Jean Barbara Walker-Smith (née Bridger; 17 March 1924 – 23 February 2010) was a female tennis player from England who was active in the late 1940s and 1950s. She reached two Grand Slam semifinals in the singles event and one in doubles, and she achieved a highest singles ranking of world no. 5 in 1951.

==Early life==
Walker-Smith was educated at Roedean School, a girls boarding school in Brighton. During World War II, she worked in an armaments factory.

==Career==
Her best singles performances at a Grand Slam tournament came in 1951 when she reached the semifinals of the French Championships and U.S. National Championships. At the French Championships, she was defeated by first-seeded Doris Hart, and at the U.S. Championships, as the top-seeded foreign player, (Note: The tournament used two lists for seeding the women's singles event; one for U.S. players and one for foreign players.) she lost to second-seeded Shirley Fry. Walker-Smith participated in six Wimbledon Championships between 1947 and 1952 and reached the singles quarterfinals of the 1949, 1951 and 1952 editions. During the same years she made it to the quarterfinals of the doubles event, partnering three different countrywomen. At the 1951 French Championship she teamed up with compatriot Jean Quertier and reached the doubles semifinal, losing in straight sets to the eventual champions Shirley Fry and Doris Hart.

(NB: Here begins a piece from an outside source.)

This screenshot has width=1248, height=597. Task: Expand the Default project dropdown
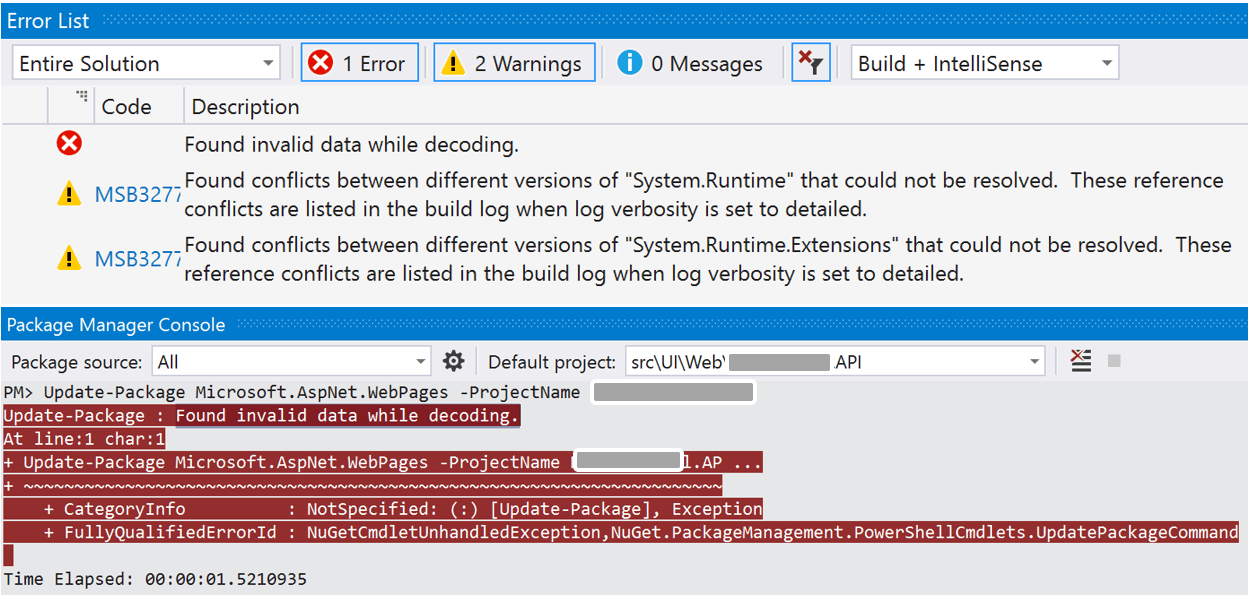[835, 362]
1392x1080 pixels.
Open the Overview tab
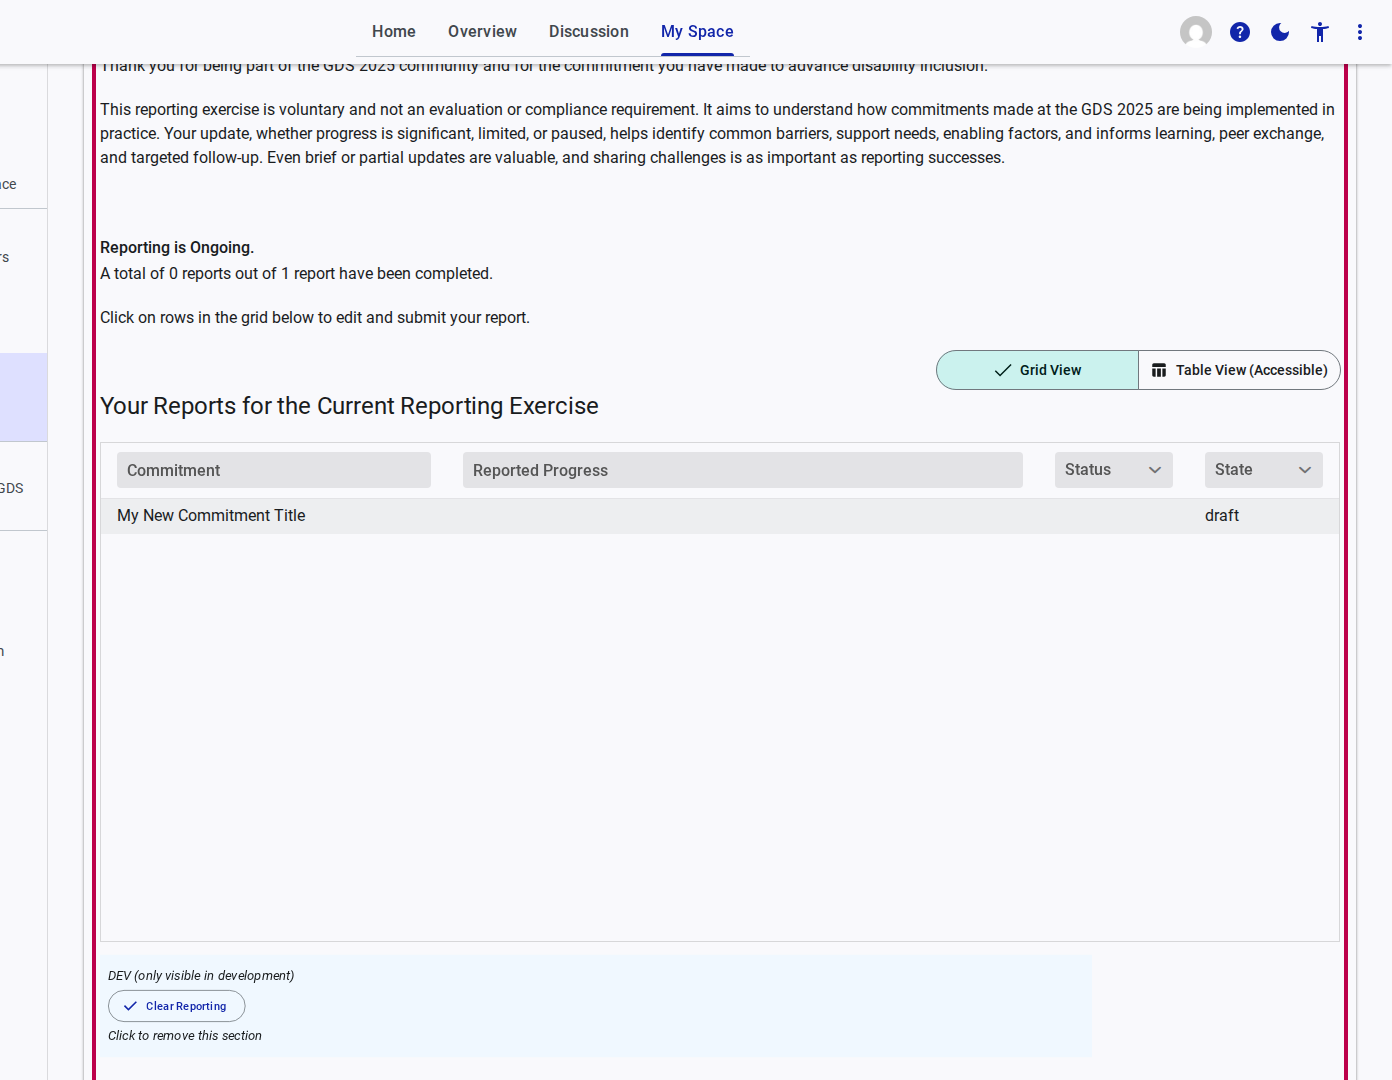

With Jean Quertier, she won the doubles title at the Italian Championships in Rome in 1950, defeating Betty Hilton and Kay Tuckey in the final in three sets. Walker-Smith won the South of England Championships grass court tournament in Eastbourne four times; in 1948 and from 1950 until 1952. On all four occasions, she played the final against a compatriot and won in straight sets. She defeated Anne-Marie Seghers in April 1950 to win the singles title at the Monte Carlo Championships. In April 1951, she was singles runner-up to Quertier on the clay courts of the Roehampton tournament and at the end of the month Walker-Smith participated in the British Hard Court Championships in Bournemouth where she was defeated in the final by Doris Hart. She shared the singles title at the Surrey Championships in 1948 with Joan Curry, was a runner-up in 1949 and won the title in 1950, defeating Quertier in the final. At the 1951 British Covered Court Championships, played on wooden courts at the Queen's Club, she was a runner-up to Susan Partridge. At the Irish Open in July 1952, she reached the final, losing in two sets to reigning U.S. and Wimbledon champion Maureen Connolly

Between 1949 and 1952, Walker-Smith was a member of the British team that competed in the Wightman Cup. These editions were all won by the United States.

She was the top-ranked British female player in 1951 and was ranked No. 5 in the world.

In December 1952, Walker-Smith was named one of the leading tennis personalities of the year by the Lawn Tennis Writers' Association of Great Britain.